Он крепко взял ее под руку, но Женя резко вырвалась. Пожаров с удивлением поглядел на нее.

— А то еще был случай… — начал снова Аркадий Павлович.

Женя прервала его:

— Не надо, Аркадий Павлович.

— Что случилось?

— Да ничего.

— Понимаю, — согласился Пожаров. — Сон подступает. А мне хоть бы что.

Женя не ответила.

— Да, кстати, Женечка, — Пожаров переменил тему, — как у вас с институтом?

— Никак.

— То есть? Вы что же — раздумали?

— Я еще думаю.

— О чем же думать, Женя? И почему вдруг теперь вам надо думать, если все решено?

— Вы когда-нибудь дорожили чьим-нибудь уважением?

— Ну, а как же… — Пожаров слегка замялся. — Вот вашим, например.

— Я серьезно говорю с вами!

— И я…

— Ну, так, значит, вы знаете, как это уважение страшно потерять.

— А чье же уважение вы боитесь потерять?
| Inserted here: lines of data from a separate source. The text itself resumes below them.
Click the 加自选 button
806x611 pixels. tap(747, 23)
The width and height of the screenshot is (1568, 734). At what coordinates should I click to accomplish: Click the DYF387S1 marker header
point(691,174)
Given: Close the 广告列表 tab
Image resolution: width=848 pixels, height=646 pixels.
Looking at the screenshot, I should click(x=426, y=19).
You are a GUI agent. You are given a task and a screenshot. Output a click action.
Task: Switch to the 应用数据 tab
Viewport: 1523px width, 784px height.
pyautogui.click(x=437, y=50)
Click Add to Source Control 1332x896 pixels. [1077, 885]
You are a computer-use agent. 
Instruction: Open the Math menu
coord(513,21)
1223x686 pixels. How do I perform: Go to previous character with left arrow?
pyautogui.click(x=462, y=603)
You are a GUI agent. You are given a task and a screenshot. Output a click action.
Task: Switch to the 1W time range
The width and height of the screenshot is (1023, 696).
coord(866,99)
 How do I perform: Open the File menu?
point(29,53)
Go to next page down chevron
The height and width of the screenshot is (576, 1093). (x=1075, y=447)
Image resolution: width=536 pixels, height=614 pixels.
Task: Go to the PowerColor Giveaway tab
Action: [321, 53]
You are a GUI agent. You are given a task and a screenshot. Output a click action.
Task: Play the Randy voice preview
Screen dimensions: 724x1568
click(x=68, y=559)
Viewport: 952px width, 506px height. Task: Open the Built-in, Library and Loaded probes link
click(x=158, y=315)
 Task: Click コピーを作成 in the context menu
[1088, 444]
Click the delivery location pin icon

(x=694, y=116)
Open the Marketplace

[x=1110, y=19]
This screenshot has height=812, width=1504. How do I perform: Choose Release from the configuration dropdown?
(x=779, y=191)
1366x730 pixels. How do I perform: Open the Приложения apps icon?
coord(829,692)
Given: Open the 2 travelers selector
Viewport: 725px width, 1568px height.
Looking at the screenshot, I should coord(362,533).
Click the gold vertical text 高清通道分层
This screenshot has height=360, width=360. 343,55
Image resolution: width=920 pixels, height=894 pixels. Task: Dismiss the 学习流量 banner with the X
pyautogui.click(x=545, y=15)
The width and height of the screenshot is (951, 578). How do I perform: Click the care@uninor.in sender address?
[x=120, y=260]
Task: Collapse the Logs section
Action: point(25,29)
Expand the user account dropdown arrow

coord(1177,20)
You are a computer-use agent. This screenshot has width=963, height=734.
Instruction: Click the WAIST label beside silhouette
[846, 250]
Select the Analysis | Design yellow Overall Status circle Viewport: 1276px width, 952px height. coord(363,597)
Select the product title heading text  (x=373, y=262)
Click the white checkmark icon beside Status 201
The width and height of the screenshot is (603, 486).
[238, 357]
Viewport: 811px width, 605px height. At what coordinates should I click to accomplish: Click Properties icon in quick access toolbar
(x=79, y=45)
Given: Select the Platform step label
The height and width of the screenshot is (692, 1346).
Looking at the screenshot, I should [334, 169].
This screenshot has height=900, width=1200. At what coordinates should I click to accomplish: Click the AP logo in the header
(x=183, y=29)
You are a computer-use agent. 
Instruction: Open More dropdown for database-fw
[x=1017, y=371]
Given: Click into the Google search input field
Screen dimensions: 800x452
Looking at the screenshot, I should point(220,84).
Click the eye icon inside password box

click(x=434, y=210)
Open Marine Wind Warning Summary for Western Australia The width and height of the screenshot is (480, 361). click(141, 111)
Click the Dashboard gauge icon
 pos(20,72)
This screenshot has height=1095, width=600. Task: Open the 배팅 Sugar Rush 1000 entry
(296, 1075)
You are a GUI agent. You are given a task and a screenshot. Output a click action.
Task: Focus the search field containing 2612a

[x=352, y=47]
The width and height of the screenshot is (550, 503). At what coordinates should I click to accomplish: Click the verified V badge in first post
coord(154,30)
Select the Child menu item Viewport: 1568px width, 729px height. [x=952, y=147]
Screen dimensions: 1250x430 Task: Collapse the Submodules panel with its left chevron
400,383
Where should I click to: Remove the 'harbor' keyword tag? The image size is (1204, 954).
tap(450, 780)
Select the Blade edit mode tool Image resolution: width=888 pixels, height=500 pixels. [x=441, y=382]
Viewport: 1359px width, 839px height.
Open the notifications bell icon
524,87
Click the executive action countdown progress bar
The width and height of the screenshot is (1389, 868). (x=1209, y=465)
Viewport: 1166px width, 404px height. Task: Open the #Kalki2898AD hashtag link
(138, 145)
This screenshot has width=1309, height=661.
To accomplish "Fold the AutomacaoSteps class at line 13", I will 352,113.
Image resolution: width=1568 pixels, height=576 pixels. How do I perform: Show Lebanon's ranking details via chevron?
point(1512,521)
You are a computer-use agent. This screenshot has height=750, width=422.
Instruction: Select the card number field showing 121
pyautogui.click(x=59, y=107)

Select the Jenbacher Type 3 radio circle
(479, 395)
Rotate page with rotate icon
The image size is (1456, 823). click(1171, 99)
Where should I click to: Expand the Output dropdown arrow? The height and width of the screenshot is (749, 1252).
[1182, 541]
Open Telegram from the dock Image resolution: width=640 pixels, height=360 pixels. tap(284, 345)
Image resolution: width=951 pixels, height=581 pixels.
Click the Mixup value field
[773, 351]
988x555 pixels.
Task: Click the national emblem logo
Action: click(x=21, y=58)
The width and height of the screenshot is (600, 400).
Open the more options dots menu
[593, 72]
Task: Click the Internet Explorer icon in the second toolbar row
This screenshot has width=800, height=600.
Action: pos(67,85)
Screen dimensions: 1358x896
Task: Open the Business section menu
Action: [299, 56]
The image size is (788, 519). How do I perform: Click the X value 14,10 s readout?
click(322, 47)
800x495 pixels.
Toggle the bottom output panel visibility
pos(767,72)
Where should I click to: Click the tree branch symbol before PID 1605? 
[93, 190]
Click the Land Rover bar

И кто же вас перестанет уважать, если вы поступите в институт?!

— Разве вы не слышали, о чем говорил мой отец?

— Но он же сам…

— Оставьте. Вы ничего не понимаете! — оборвала его Женя. — И молчите, не касайтесь этого.

Пожаров пожал плечами. Он действительно ничего не понимал.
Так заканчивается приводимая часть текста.